If you prefer history over literature, you could go in search of the castle where Vlad Dracul lived. He was the Prince of Wallachia who was called Dracula for his blood-thirst (he was notorious for impaling his enemies). But then, we find out from Lonely Planet that the ruins of Wallachia are very remote and that there’s not much left there for all your effort.
So we decide to the regular touristy thing and hit the road to Bran – the idea is to go castle-spotting around Transylvania.
The car rental company at the Cluj airport surprisingly does not seem to mind the Indian driving licence (though they drive on the other side of the road) as long as it’s at least three years old. While a car rental will cost you about 50 euros a day (it’s much cheaper if you book in advance over the internet), you can also hire a driver for another 30 euros a day and also pay for his food and overnight accommodation. Remember, fuel is extra and is as expensive as it is in India. So we wisely opt for a diesel car.
Within the next three hours we are in Sibiu. After exploring the small town all evening and some more the next morning, we set out to Bran. The road to Bran is picturesque, like the Switzerland we see in Bollywood films – a long stretch of road to the mountains dotted with sheep and castles passing us by every few minutes.
As we near Brasov, the countryside gets spooky. It’s straight out of a horror film and we see why Bram Stoker may have been inspired by the eerie landscape for his vampire tale. Imagine trying to click a picture but the camera not responding!
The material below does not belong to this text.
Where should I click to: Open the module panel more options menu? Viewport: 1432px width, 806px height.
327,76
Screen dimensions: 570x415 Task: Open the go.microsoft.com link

That’s when I realise the constant movement of the clouds was making it impossible for the camera to take a picture in the auto-focus mode.
However, when you get to Bran Castle finally, you see there’s absolutely nothing creepy about it. It’s infested with tourists, largely kids on a field trip. There is a bustling marketplace selling Dracula souvenirs and quaint-looking cafés with umbrellas that say “Brasso: Probably the best city in the world”. The local industry knows to milk the legend to their advantage and we end up watching a 20-minute 4D movie called “The Haunted Castle”. Galeria Bran is a good place to get pizza or pasta, located only two-minute away from the castle.
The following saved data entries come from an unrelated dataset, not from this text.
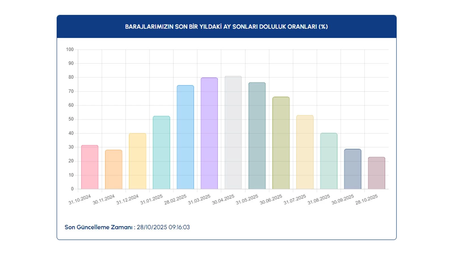Click the pink bar for 31.10.2024
The image size is (454, 255).
tap(90, 167)

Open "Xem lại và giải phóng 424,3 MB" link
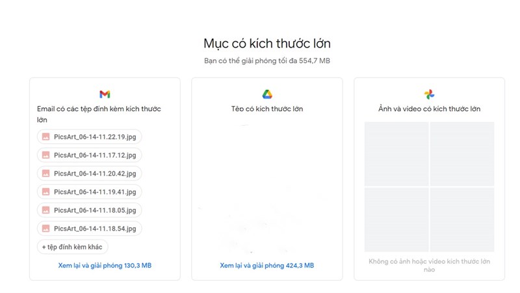267,266
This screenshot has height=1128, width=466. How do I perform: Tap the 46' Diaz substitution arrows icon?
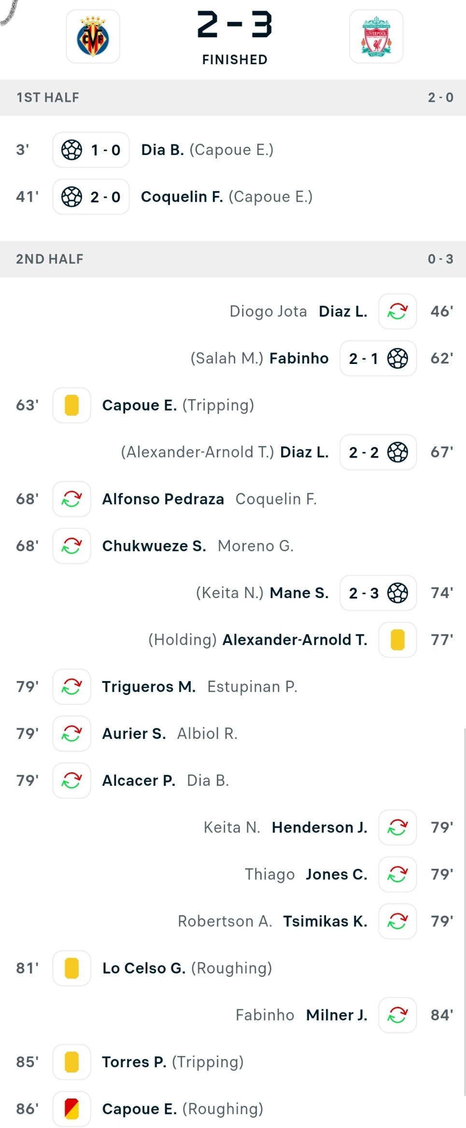click(397, 311)
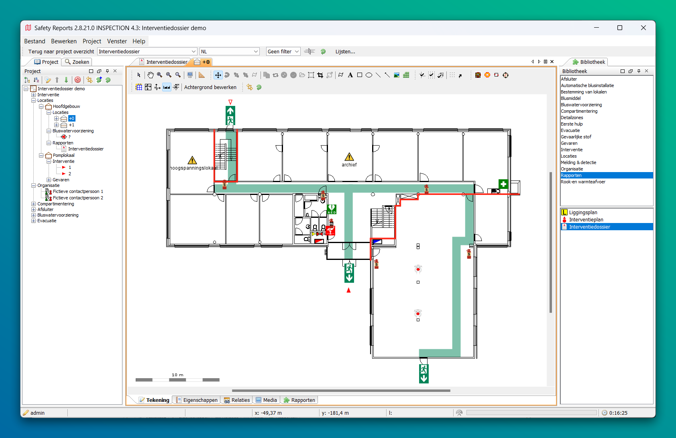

After lunch, we walk up to pick up our passes (there’s a 20 lei entry fee, about 5 euros) to the castle. You can also opt for an audio guide for commentary. But for a showcase about the legend of the fictitious Dracula and the real Vlad Tepes, there’s absolutely nothing else connecting the castle to what it is promoted as: The castle that inspired Dracula. I quote from the printed poster in the showcase: “Quiet (sic!) possibly, Bran Castle was a source of inspiration for the castle of Dracula located in the Bargau gorge, imagined by Bram Stoker.”
But there are souvenirs – T-shirts with Vlad Tepes, some funny ones about Dracula, books and fridge magnets to take home.
The 13th -century castle mostly contains old furniture, sculptures, costumes and artifacts collected by Queen Marie in the 20th century.
More than what it stores, it’s known to provide both strategic and scenic views of the city around. It used to be a fortress after all.